Whether the nonprofit company ultimately collects the grant is unclear. With new restrictions on NEA funding, the Trump administration has made government policy of the very intolerance depicted in the movie.
After complaining about drag shows at the Kennedy Center, Trump installed himself as chairman of the performing arts complex. He signed an executive order demonizing the diversity, equity and inclusion programs adopted at New York Theatre Workshop and other nonprofit theater companies. The president also signed an executive order stating that the policy of the United States is “to recognize two sexes, male and female” — despite overwhelming evidence of chromosomal combinations showing the fluidity of sex determination beyond the binary.
The NEA now requires that grant applicants certify that they won’t “operate any programs promoting ‘diversity, equity, and inclusion’ (DEI) that violate any applicable Federal anti-discrimination laws.” And the NEA requires that any “applicant understands that federal funds shall not be used to promote gender ideology,” per the NEA’s website.
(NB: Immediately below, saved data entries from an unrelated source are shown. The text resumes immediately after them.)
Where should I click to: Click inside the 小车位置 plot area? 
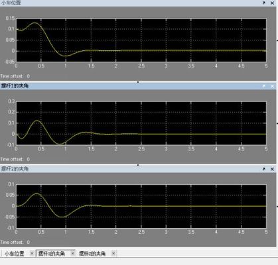point(141,40)
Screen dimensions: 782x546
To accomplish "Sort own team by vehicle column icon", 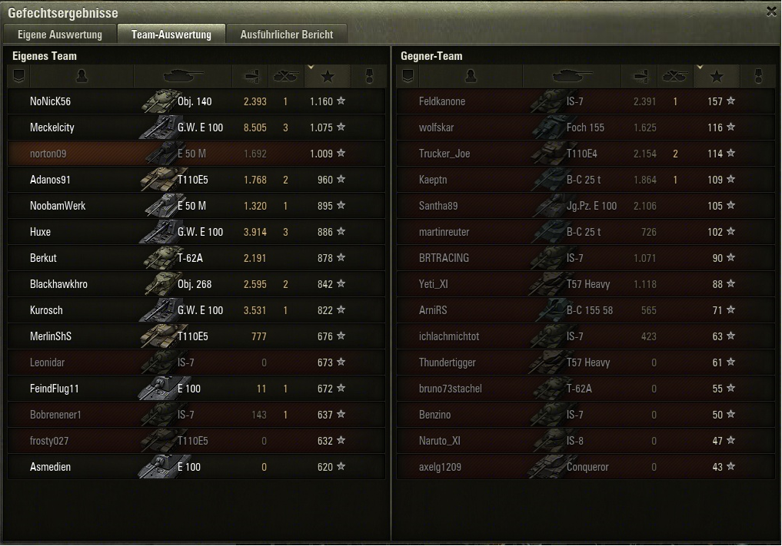I will tap(183, 76).
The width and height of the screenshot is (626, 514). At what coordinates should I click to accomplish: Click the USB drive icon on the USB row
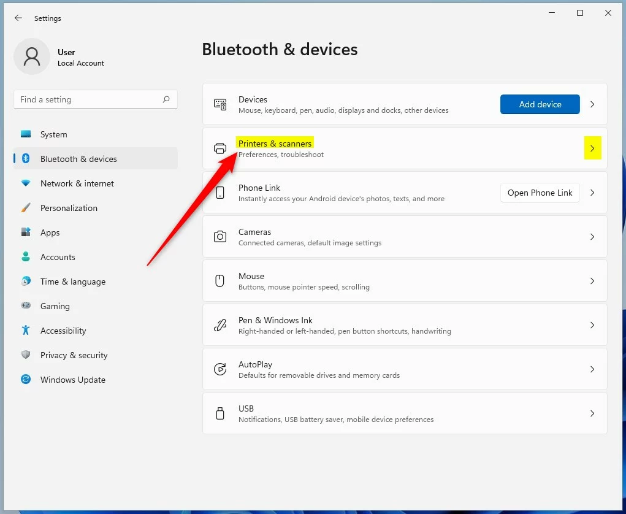220,413
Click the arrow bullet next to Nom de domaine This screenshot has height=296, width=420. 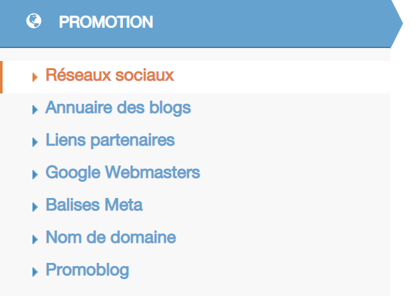35,240
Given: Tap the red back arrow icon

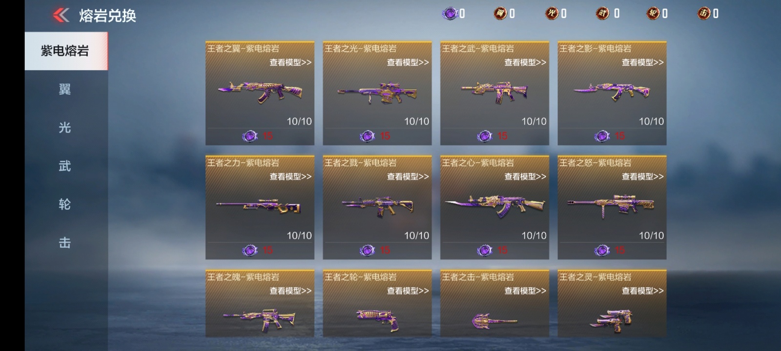Looking at the screenshot, I should [61, 15].
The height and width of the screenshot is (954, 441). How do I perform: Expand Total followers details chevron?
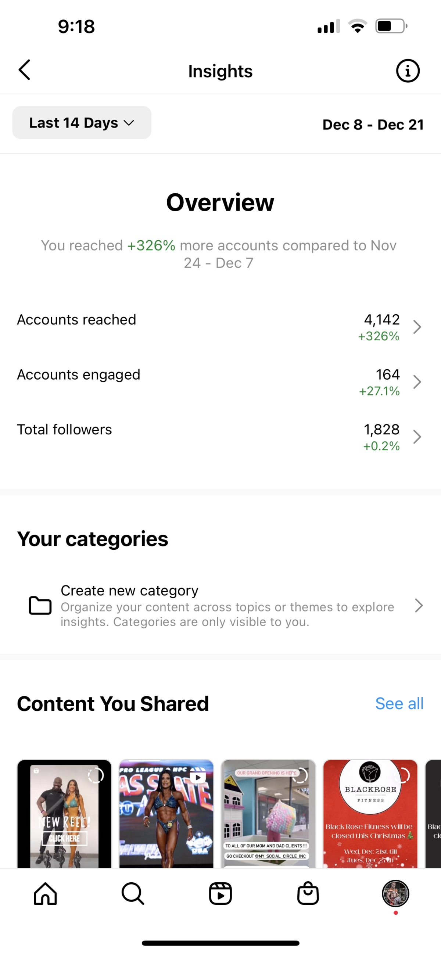pyautogui.click(x=417, y=437)
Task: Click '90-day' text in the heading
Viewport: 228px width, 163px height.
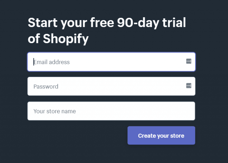Action: click(138, 23)
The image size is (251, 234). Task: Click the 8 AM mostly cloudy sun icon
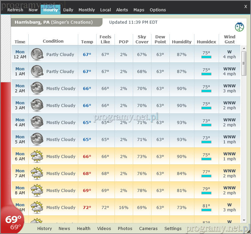point(37,190)
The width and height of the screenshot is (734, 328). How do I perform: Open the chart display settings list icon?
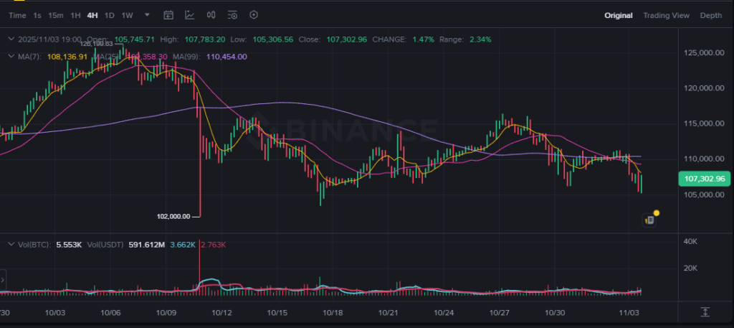tap(232, 15)
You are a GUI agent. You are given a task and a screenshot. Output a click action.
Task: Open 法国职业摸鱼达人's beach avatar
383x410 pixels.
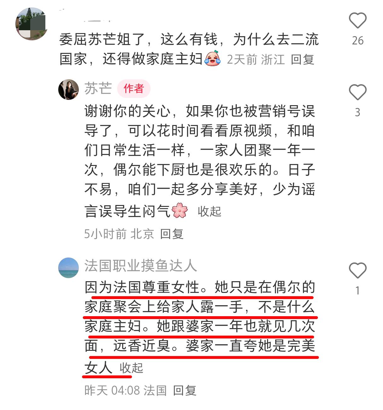click(x=68, y=268)
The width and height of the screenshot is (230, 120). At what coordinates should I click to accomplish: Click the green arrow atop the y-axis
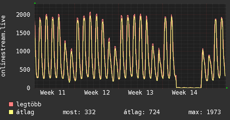(x=35, y=3)
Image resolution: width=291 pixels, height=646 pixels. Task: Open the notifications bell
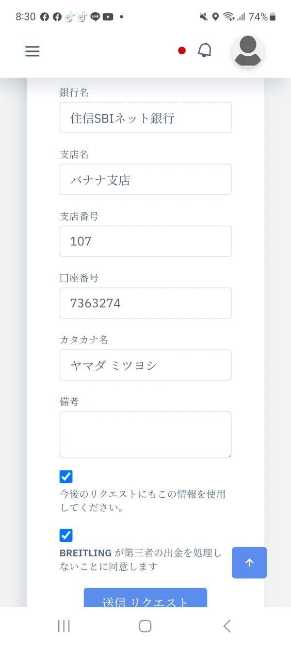click(x=205, y=50)
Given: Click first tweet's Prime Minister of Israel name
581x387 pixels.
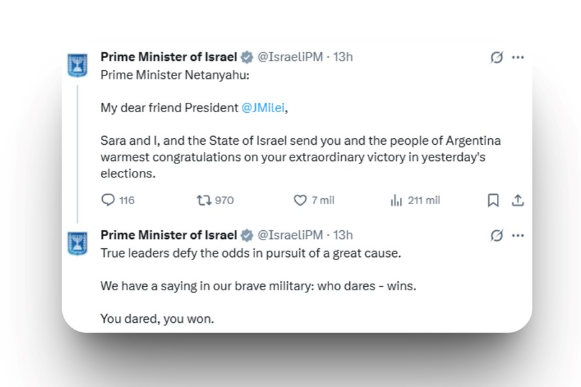Looking at the screenshot, I should 168,57.
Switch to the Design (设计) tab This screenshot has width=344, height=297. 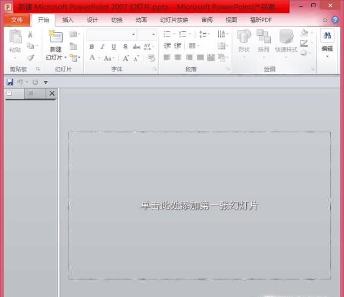click(x=92, y=20)
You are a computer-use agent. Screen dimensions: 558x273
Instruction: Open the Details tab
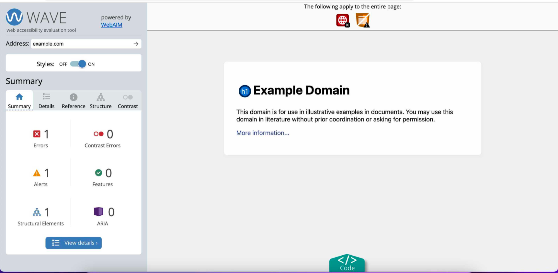click(46, 101)
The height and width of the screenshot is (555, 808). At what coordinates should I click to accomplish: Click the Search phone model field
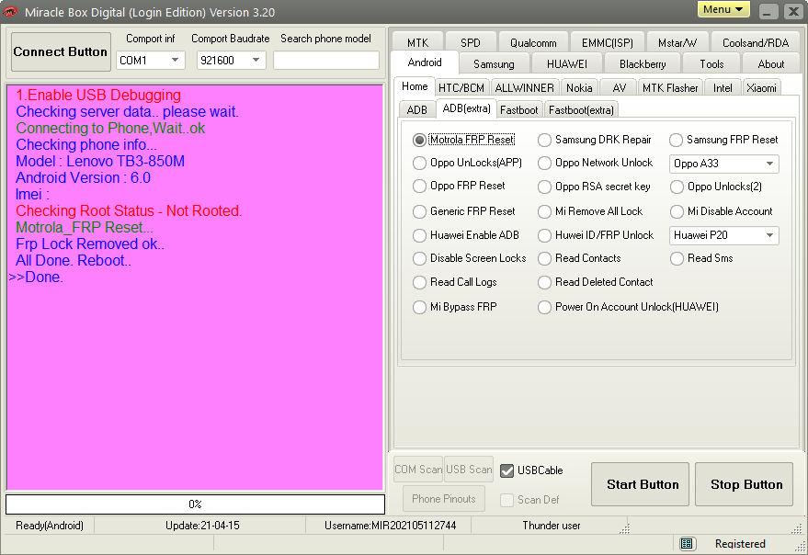click(x=325, y=61)
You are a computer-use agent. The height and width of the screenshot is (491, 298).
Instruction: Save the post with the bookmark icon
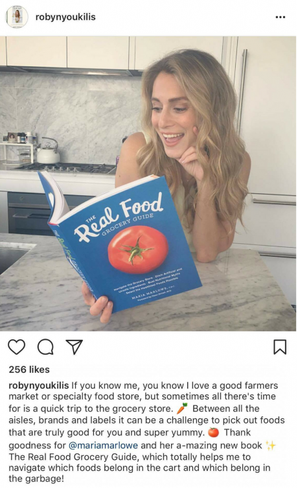[x=280, y=347]
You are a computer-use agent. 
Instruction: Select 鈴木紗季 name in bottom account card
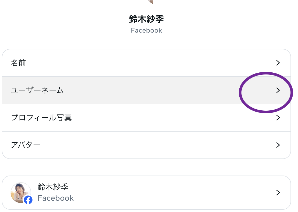pos(53,187)
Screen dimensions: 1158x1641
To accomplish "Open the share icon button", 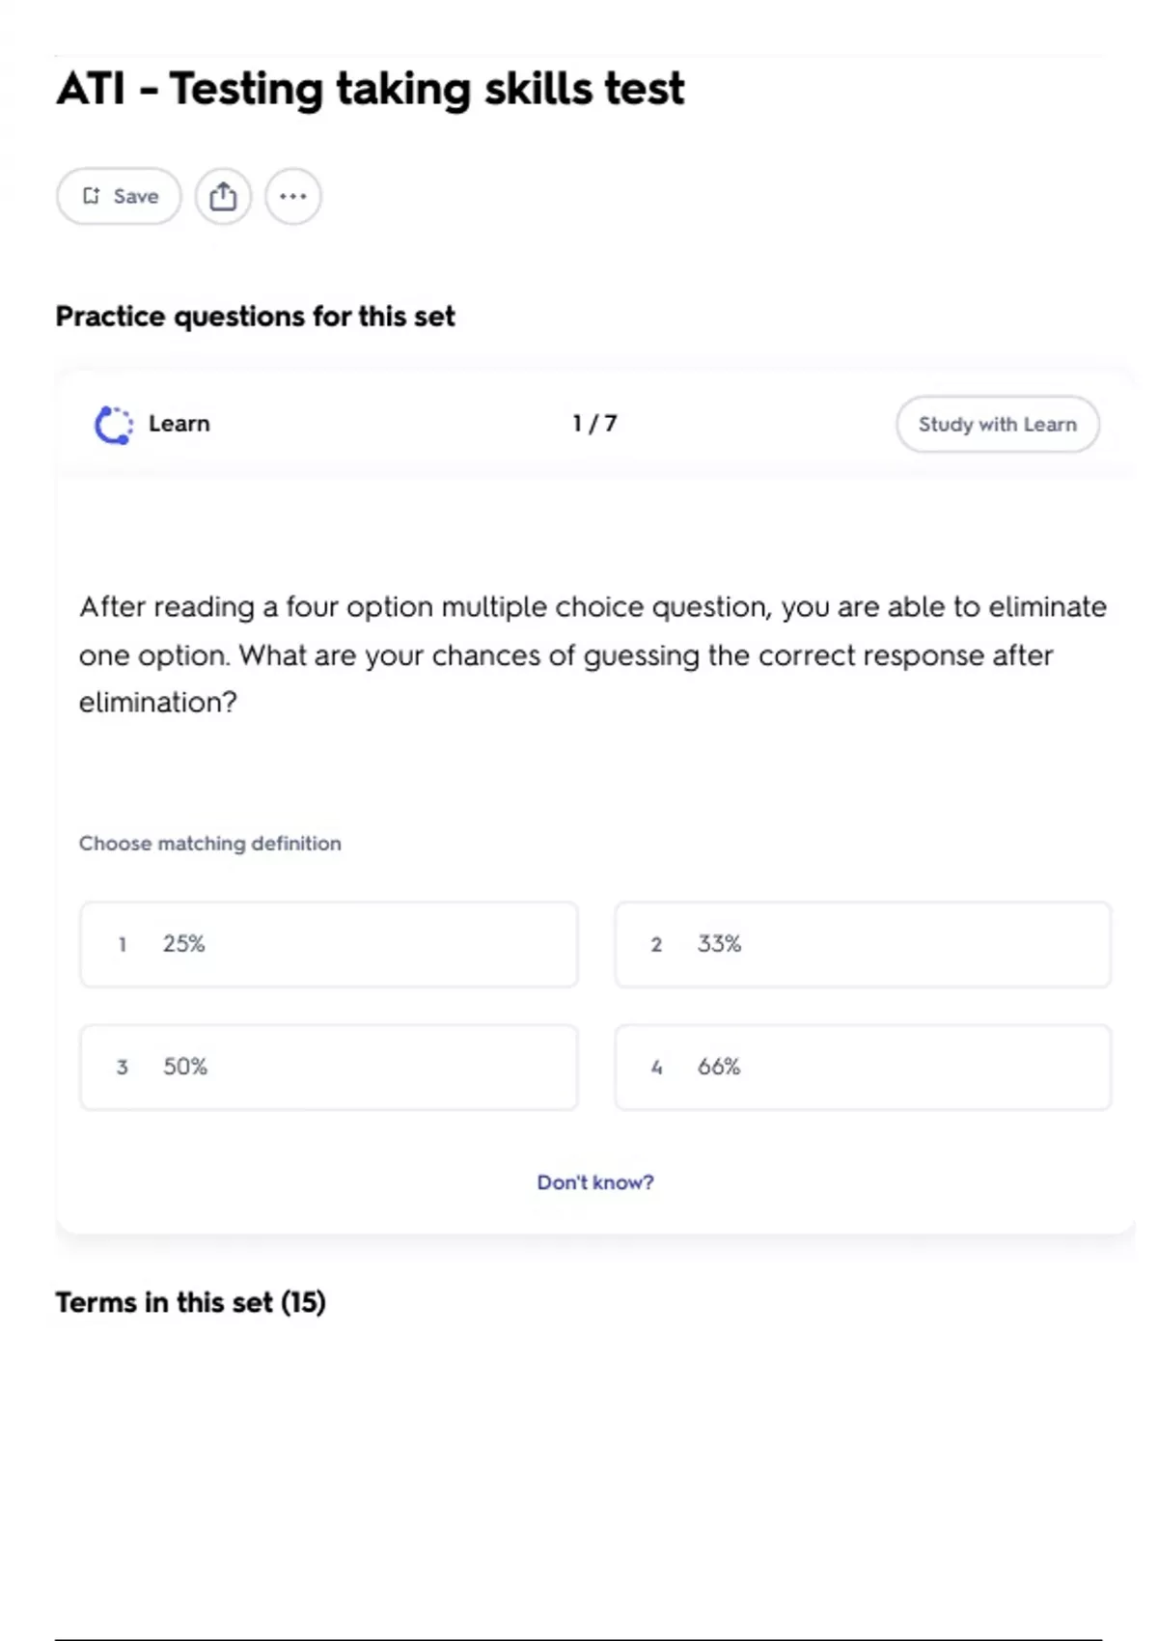I will click(223, 196).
More than 400 artists have protested the new requirements. “Artists are not primarily in the business of promoting ideology,” they wrote to the NEA. “We are compelled to tell our truths, to create community around the stories that give life to those truths, and to make common cause with others while we share this time on earth.”
In a webinar on Tuesday, Michelle Hoffmann, the agency’s director of arts education, noted widespread “confusion and concern” about the restrictions but she didn’t offer much clarity or reassurance. “In accordance with the president’s executive order, the NEA will not fund projects that include DEI activity,” Hoffmann said on the webinar. “Applicants must certify that they do not operate any programs promoting DEI that violate Federal anti-discrimination laws, including programs outside the scope of their NEA project.”
The 1965 legislation that President Lyndon Johnson signed creating the NEA struck a different tone. It noted that the “arts and the humanities belong to all the people of the United States.” The arts reflect Americans’ “mutual respect for the diverse beliefs and values of all persons and groups.” Education should provide the background to appreciate “the diversity of excellence that comprises our cultural heritage, and artistic and scholarly expression.”
Jason Baruch, of the entertainment law firm Sendroff & Baruch, wrote in an email to Broadway Journal that while he isn’t an expert on how to legally resist the executive orders, “I fully expect, and dearly hope for, a litany of robust legal challenges to be raised.”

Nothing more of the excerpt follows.